Understanding n8n: The Future of Workflow Automation

What is n8n?

n8n is a workflow automation tool that lets you connect apps, APIs, and services together—without writing much code.

Think of it like:
a more flexible, developer-friendly alternative to tools like Zapier or Make


What Makes n8n Different?

  • Node-based workflows (drag-and-drop logic)
  • Open-source & self-hostable
  • Highly customizable (you can write JavaScript inside workflows)
  • Full control over data (important for enterprise use)

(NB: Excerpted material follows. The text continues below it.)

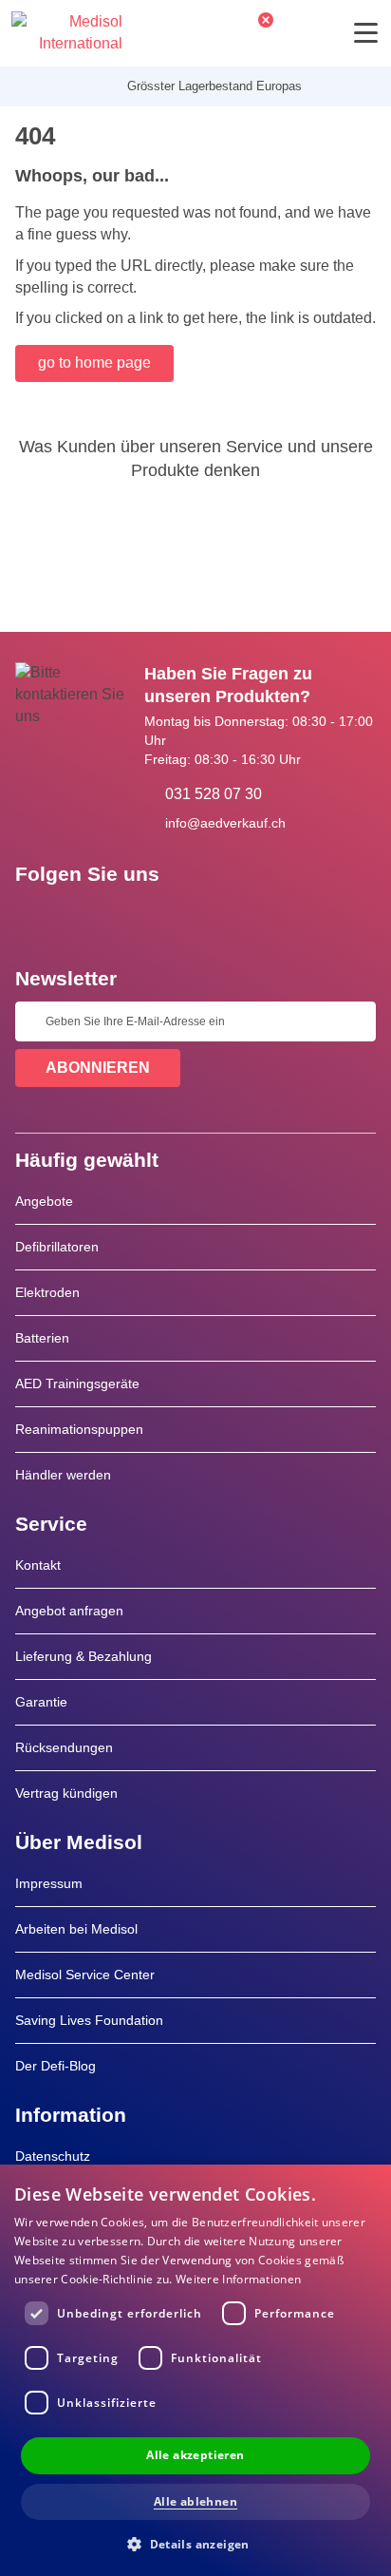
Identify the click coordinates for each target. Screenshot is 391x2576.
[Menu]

How It Works (Simple Example)

A workflow in n8n looks like this:

Trigger → Process → Action

Example:

  1. New email arrives
  2. Extract info (maybe using AI)
  3. Save to database or send Slack message

Each step is a node, and you visually connect them.


Common Use Cases

  • Automations
    • Send alerts, sync data between apps
  • AI workflows
    • Connect LLMs (like OpenAI APIs)
    • Build simple AI agents
  • ETL pipelines
    • Move and transform data
  • RAG pipelines
    • Fetch data → send to LLM → return response

Example: AI Workflow in n8n

You can build something like:

  1. User submits question
  2. n8n calls vector database (e.g., Pinecone)
  3. Retrieves relevant docs
  4. Sends context to LLM
  5. Returns answer

Basically a lightweight AI backend without writing a full server


Why People Use n8n

  • Faster than building backend APIs from scratch
  • More control than no-code tools
  • Great for prototyping AND production

When NOT to Use It

  • ❌ Ultra high-performance systems (millions of requests/sec)
  • ❌ Very complex backend logic better suited for microservices

Simple Analogy

n8n = Lego blocks for backend automation

You snap together APIs, logic, and AI to build workflows visually.